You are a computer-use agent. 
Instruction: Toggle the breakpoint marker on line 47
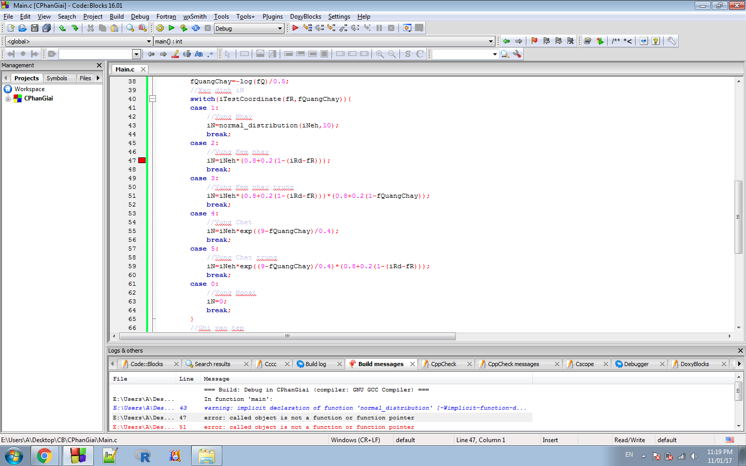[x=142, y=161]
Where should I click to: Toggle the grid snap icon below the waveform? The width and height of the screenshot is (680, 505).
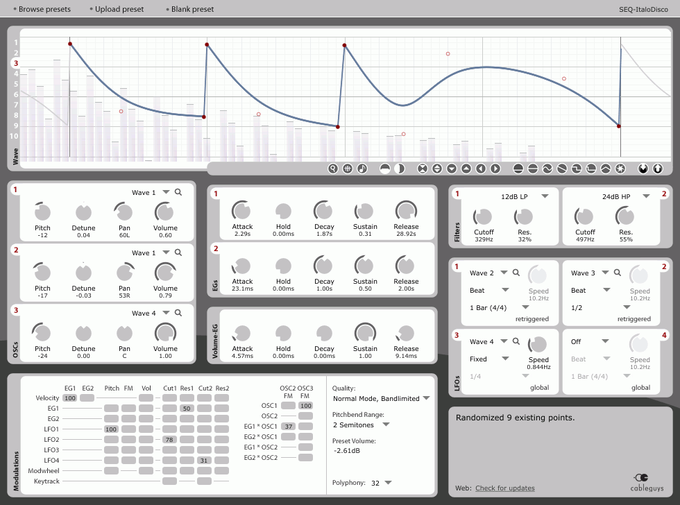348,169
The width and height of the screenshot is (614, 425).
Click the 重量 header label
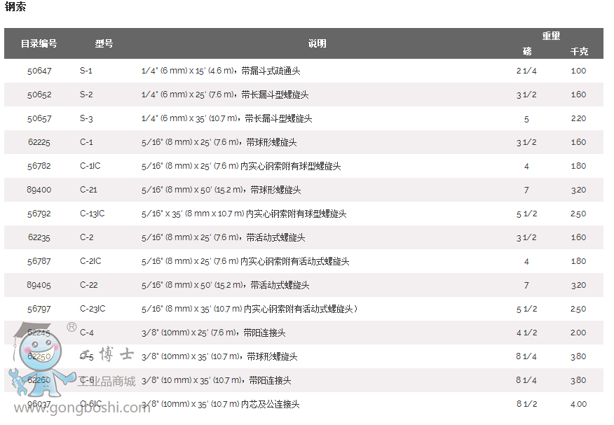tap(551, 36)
=-=-=
**PROBLEM TO WORK ON:**
Only the text of the material belongs in your copy, which must match the original exactly.

**ANSWER BOX:**
You are a computer-use agent. 
Instruction: Toggle the breakpoint marker on line 47
[x=142, y=161]
Where should I click to: Toggle the grid snap icon below the waveform? The width and height of the screenshot is (680, 505).
348,169
The width and height of the screenshot is (614, 425).
Click the 重量 header label
tap(551, 36)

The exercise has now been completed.